To run a container using the blockfile snapshotter, you need to specify the
snapshotter:

```bash
$ # ensure that the image we are using exists; it is a regular OCI image
$ ctr image pull docker.io/library/busybox:latest
$ # run the container with the provides snapshotter
$ ctr run -rm -t --snapshotter blockfile docker.io/library/busybox:latest hello sh
```

To use it via the go client API, it is identical to using any other snapshotter:

```go
import (
"context"
"github.com/containerd/containerd"
"github.com/containerd/containerd/snapshots"
)

// create a new client
client, err := containerd.New("/run/containerd/containerd.sock")
snapshotter := "blockfile"
cOpts := []containerd.NewContainerOpts{
containerd.WithImage(image),
containerd.WithImageConfigLabels(image),
containerd.WithAdditionalContainerLabels(labels),
containerd.WithSnapshotter(snapshotter)
}
container, err := client.NewContainer(ctx, containerID, cOpts...)
```

## How It Works

The blockfile snapshotter functions similarly to other snapshotters.
It unpacks each individual layer from a container image, with each layer unpack
building on the content from its parent(s).

The blockfile snapshotter is unique in two ways:

1. It applies layers inside a disk image file, rather than on the host filesystem.
1. It creates a block image file for each layer, applying the previous on top of it.

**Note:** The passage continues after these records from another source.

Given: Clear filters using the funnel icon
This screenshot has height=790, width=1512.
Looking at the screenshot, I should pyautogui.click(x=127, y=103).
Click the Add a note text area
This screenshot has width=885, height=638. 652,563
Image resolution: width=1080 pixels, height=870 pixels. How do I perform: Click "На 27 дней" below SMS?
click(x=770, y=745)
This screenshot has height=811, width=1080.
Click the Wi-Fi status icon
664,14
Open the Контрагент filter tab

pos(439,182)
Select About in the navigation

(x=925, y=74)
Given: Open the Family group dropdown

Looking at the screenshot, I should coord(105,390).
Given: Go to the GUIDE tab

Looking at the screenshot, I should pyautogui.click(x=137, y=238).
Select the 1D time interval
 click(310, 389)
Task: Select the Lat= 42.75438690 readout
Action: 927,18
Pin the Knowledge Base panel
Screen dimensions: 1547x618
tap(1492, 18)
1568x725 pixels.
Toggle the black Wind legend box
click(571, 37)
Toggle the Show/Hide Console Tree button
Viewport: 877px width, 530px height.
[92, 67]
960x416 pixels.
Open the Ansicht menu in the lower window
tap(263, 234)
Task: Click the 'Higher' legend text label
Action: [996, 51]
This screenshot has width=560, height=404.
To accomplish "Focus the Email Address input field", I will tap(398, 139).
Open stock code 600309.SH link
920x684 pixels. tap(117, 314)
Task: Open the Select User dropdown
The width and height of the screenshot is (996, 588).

Rather than a single directory with the contents, the end of the blockfile
snapshotter's process is a single file, which has the contents of the full
filesystem image. That image file can be loopback mounted, or attached to a virtual
machine.

For every layer the snapshotter creates a new blockfile, starting with a copy of the
blockfile from the previous layer. If there is no previous layer, i.e. for the first
layer, it copies the scratch file.

For example, for an image with 3 layers - called A, B, C - the process is as follows:

1. Layer A:
1. Copy the scratch file to a new blockfile for layer A.
1. Loopback-mount the blockfile for layer A.
1. Apply layer A to the mount.
1. Unmount the blockfile for layer A.
1. Layer B:
1. Copy the blockfile for layer A to a new blockfile for layer B.
1. Loopback-mount the blockfile for layer B.
1. Apply layer B to the mount.
1. Unmount the blockfile for layer B.
1. Layer C:
1. Copy the blockfile for layer B to a new blockfile for layer C.
1. Loopback-mount the blockfile for layer C.
1. Apply layer C to the mount.
1. Unmount the blockfile for layer C.

Each unpack of a layer builds upon the contents of the previous layers into a new
blockfile. This completes with the final blockfile containing the full filesystem
image.

As a result of the process, each layer leads to another blockfile in the system:

1. Layer A blockfile: contents of layer A
1. Layer B blockfile: contents of layer A + layer B
1. Layer C blockfile: contents of layer A + layer B + layer C

If available in the underlying filesystem and the host OS, the process uses
sparse file support whenever available. This means that the blockfiles only take
up the space required for the actual content.

For example, if the scratch image is 500MB, and each layer adds 25MB, then the
file sizes will be:

1. Layer A blockfile: 25MB from layer A
1. Layer B blockfile: 50MB from layer A and B
1. Layer C blockfile: 75MB from layer A, B, and C

Total space usage thus is 25+50+75=150MB. This is a fraction of the amount
required if each layer's blockfile used the full 500MB, i.e. 1500MB in total.